BurntSushi / nflgame

An API to retrieve and read NFL Game Center JSON data. It can work with real-time data, which can be used for fantasy football.
http://pdoc.burntsushi.net/nflgame
The Unlicense
1.28k stars 413 forks source link

2012 Playoffs #21

Closed ochawkeye closed 11 years ago

ochawkeye commented 11 years ago

Got a very bad feeling this morning that I was gearing up for the playoffs and things were going to puke on Saturday. Can anyone calm my fears that things are going to work this weekend?

games = nflgame.games(2012, week=1, kind='POST')

Will that line work just like this one does I hope?

games = nflgame.games(2011, week=1, kind='POST')
ochawkeye commented 11 years ago

Does anyone check this anymore? I see this weekend's games have been assigned JSON names (2013010500, 2013010501, 2013010600, 2013010601) but I'm not familiar with how nflgame knows that those exist. Does the schedule need to be updated or is it dynamically aware of new weeks?

I'm just trying to avoid a surprise on Saturday afternoon.

jthomm commented 11 years ago

Hi ochawkeye.

I am not the creator of this software but I can most assuredly say that nflgame learns about week 1 of the NFL playoffs the same way it learns about week 10 of the NFL regular season, or week 3 of the preseason.

If you'd like to know how nflgame "knows" all this, I'd suggest browsing the source code or reading the docs BurntSushi has so graciously generated. :^)

Does anyone check this anymore?

Here's a thought. It sounds like you're deploying some of this open source code into production (or something important enough to have you waking up in a cold sweat). If whatever you're doing is fairly important, my humble, unsolicited suggestion would be to study the code and the documentation a little more carefully before airing frustrations here. BurntSushi clearly went out of his way to make the code clean, object-oriented, and "Pythonic" (and not everyone does) so why not take advantage of that.

If you have any specific questions, I'll try and help clear up what I can.

ochawkeye commented 11 years ago

Sincerest apologies if my question/post came off as frustrated. I am a huge fan of what BurntSushi has provided here and would be forever stuck in the world of manually entering data into an Excel spreadsheet if not for his most excellent work.

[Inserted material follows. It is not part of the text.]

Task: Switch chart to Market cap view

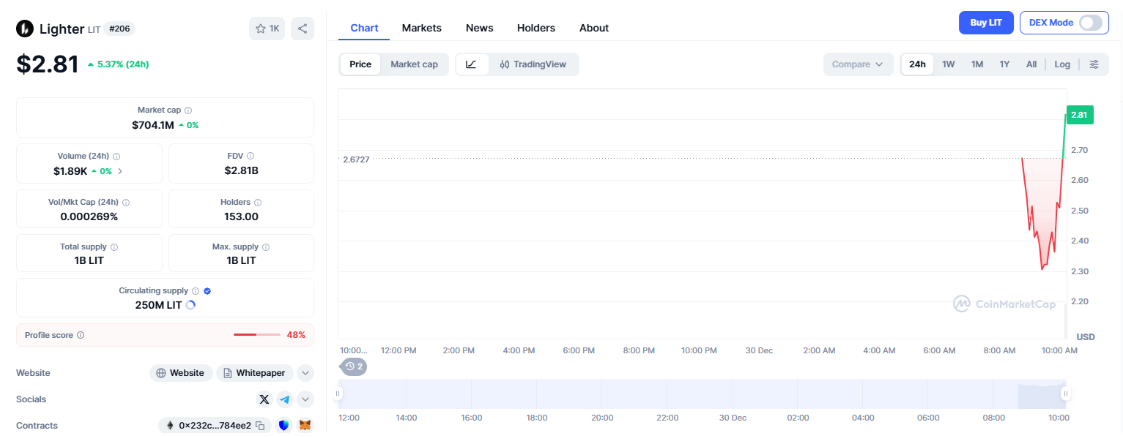Action: (414, 64)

Does anyone check this anymore?

My question was by no means intended to insult anyone. In hindsight, I should have chosen my words more wisely, but it was my legitimate curiosity as to whether anyone was out there. A comment I posted last month did not draw any responses and while it didn't necessarily warrant response, nor would I ever presume to deserve a response, I was uncertain as to whether or not there was a community making use of this excellent tool.

I'm loving my experience with nflgame and it has truly enabled me to put some of my rudimentary Python knowledge to use. Unfortunately, that knowledge is probably only enough to make me dangerous.

Thank you so much for taking the time to respond. It makes me feel much better about my situation for this weekend. No where close to a 'production' application, but nflgame will be allowing for live scoring for my league of approximately 35. Only reason I'm losing sleep over it is because I'm too OCD for my own good and this has been a bit of a passion project for the past dozen years.

BurntSushi commented 11 years ago

ochawkeye has every right to be concerned, particularly since he's correct. Come Saturday, if nflgame/schedule.py isn't updated, nflgame will not be aware of post-season games.

I've updated the schedule to include the first week of the post-season. Unfortunately, nflgame doesn't have a way to discover schedule updates automatically. The problem is that it's hard to strike a balance (automatically) for how often we should inspect the schedule on nfl.com. My current solution is to just use manual updates, which works well for the regular season since the schedule for every week is known. But this doesn't work so well for the post-season.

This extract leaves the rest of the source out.